Special thanks to Ben Rohrs, Ted Bubnack, Bruce Lennon and all the attendees especially those who volunteered to serve on the Advisory Board. See everyone in February!
Hi all,
I think we all understand that there are issues with sharing information outside the organization, especially related to information protection. But I do believe that sharing this information would help us understand each others issues and probably assist us in resolving some of these issues. We can probably come to a middle ground where we share only limited information so as to not compromise security.
I also like Jon's idea on having a non-disclosure agreement even though I am not sure if my organization would allow me to sign and share information. But I think we should try it. If Symantec has something we can use, we should send it out to everyone ahead of time as we will have to run it by our legal team.
Regards,
Sridhar
Of course we cannot but respect that position regarding share your DLP setup and process. Obviously there are different levels of concern that we each if us work with depending on our Industry and internal requirements.
I was wondering about that just generally during the meeting. Perhaps we could execute a non-disclosure agreement for participants. We have a Healthcare Security Roundtable where such a statement is signed in turn by everyone at the meeting, each meeting.
Maybe Symantec has a pro forma statement we can send ahead to everyone coming. I can see about the one we use and share it here also. Maybe that will address the concern.
I was also asked to provide a high-level of our VONTU implementation. I have not put it together for a "blessing" yet, but I may run into a similar management response. Hopefully there is some middle ground.
As to a pre-meeting list of questions ... I could see a list of topics as being that list. You could come prepared to provide what comment you could on each subject, in whatever detail you are allowed.
Jon
On the home page of the website, under "About this Group" it shows we currently have 29 members. If you click on that link, it will show you the list and you can then click on individual profiles and see the information they have included in their profile. Also, if there is someone you want to contact, you can send them an email or private message on their profile page.
Team,
Unfortunately, our management declined our request to share our DLP (Vontu) infrastructure setup and process.

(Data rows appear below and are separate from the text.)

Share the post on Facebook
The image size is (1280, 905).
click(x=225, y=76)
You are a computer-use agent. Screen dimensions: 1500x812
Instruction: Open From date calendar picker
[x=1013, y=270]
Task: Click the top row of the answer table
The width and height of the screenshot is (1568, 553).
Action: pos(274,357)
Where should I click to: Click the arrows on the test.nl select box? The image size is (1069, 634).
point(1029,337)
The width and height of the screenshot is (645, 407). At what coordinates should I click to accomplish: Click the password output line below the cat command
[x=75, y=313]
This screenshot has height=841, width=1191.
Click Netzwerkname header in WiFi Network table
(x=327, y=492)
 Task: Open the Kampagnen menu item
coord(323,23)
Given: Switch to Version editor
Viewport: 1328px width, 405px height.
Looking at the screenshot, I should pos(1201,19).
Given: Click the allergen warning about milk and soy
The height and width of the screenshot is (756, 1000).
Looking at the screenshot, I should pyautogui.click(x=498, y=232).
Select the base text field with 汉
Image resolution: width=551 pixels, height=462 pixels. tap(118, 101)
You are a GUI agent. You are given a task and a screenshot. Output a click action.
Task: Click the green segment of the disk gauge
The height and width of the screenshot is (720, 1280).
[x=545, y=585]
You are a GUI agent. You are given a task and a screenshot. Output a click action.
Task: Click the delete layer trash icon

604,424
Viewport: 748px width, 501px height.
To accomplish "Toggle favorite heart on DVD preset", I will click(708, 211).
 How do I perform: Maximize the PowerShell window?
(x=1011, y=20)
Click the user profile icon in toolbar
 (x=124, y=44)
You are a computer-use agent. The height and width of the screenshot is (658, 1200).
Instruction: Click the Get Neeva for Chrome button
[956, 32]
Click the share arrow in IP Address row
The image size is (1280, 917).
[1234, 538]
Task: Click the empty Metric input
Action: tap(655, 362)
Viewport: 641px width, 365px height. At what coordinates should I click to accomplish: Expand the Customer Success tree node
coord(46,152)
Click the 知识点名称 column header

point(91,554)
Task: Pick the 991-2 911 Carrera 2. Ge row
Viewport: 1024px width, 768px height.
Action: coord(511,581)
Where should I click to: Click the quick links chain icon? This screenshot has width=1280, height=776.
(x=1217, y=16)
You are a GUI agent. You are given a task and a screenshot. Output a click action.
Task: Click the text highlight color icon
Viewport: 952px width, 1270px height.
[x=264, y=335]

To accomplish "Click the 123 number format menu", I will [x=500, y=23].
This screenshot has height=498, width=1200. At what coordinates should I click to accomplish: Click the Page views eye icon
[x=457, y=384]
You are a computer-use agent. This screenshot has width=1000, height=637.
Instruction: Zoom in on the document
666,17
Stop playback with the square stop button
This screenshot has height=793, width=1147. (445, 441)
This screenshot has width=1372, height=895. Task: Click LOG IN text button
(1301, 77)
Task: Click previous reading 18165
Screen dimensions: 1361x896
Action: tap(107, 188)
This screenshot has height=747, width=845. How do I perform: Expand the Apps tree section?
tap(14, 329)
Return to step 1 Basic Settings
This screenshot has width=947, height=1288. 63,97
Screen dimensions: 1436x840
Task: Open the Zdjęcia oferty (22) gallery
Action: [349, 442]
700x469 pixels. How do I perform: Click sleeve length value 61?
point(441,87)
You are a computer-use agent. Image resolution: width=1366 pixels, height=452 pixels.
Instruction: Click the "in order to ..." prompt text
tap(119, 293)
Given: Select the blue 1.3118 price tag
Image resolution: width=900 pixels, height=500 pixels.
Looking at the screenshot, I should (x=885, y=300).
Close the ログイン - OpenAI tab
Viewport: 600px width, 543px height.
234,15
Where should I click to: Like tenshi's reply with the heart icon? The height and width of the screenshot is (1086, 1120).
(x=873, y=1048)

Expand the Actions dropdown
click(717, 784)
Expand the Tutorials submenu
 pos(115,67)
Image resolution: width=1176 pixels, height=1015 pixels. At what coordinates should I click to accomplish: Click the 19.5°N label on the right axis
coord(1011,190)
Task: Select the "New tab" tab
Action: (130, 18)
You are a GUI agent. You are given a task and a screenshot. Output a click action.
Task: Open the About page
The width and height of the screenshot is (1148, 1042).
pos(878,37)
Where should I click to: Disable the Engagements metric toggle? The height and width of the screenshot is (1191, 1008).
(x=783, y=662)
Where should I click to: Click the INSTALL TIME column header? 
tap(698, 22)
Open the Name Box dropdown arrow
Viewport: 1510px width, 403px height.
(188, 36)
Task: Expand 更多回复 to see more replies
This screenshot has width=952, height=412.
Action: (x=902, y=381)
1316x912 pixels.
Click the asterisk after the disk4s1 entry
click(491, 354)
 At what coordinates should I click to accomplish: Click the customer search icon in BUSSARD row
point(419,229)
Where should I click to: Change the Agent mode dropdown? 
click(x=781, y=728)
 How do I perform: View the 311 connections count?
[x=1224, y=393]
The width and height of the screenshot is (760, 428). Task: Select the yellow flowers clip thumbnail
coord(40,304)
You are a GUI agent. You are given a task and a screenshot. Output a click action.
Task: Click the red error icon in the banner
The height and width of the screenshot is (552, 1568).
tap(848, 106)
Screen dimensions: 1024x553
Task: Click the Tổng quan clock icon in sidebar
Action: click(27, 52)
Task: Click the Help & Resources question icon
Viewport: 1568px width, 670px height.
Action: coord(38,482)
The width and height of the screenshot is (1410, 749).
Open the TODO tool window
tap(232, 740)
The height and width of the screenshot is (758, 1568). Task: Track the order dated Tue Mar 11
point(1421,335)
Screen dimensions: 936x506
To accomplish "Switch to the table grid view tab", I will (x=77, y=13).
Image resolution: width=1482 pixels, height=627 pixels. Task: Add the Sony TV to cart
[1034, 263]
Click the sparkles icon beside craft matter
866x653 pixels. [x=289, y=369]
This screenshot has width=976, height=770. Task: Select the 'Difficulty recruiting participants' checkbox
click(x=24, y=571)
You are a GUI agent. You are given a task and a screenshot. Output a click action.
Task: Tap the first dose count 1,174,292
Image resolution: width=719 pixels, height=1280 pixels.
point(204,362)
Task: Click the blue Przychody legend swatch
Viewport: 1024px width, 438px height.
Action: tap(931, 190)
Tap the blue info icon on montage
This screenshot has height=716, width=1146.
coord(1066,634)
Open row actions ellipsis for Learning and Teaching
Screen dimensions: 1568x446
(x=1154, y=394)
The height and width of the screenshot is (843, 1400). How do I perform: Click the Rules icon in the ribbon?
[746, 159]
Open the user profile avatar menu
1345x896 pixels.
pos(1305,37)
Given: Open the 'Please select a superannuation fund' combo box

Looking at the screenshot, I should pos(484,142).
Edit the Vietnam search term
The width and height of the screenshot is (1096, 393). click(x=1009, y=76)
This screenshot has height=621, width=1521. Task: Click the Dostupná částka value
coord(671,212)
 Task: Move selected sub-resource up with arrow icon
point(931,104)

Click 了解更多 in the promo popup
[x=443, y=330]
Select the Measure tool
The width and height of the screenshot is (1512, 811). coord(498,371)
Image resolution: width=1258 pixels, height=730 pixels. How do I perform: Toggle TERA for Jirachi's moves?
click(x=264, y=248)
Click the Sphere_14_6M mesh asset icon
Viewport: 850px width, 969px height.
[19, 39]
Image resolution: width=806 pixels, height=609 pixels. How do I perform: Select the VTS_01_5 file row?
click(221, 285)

Any documented material to be shared outside UB ITG (Information Technology Group) is prohibited.
I believe we can verbally share with the team our process - if someone - or collectively the team provides a list of questions we can answer in Feb 2nd 2010 meeting, (verbally and without any details.) .
Greetings All,
The meeting has been awhile ago now but my enthusiasm for a Symantec DLP, aka: VONTU, User Group still takes me away.
We just started talking about our use-case experiences. As we start diving deeper, I know that we will share valuable solutions and perspectives that will influence Corporate Policy issues as well as VONTU Policy writing and everything inbetween.
At a recent ISACA meeting here in San Diego, I spoke with others who also have VONTU deployed. I warned them that I would be after them to join us on the trek north on February 2nd, 2011. They will find out soon enough that I am Very serious.
I will have some slides to model the eDiscovery that was done recently with the help of VONTU. The way it was done seemed to make sense, but maybe there are some fresh eyes that can see a different solution.
I look forward to working with all of you in growing this user group. I can already see the value in the time we have to take from everything else. That time is an investment in DLP and needs to be planned as essential support activity.
Best Regards,
Jonathan Stewart, MS/CIS MCSE SSCP Information Security Auditor Scripps Health - Audit & Compliance Services 858.678.6003 Stewart.Jonathan@ScrippsHealth.org
Thanks for posting. Is there a membership roster available?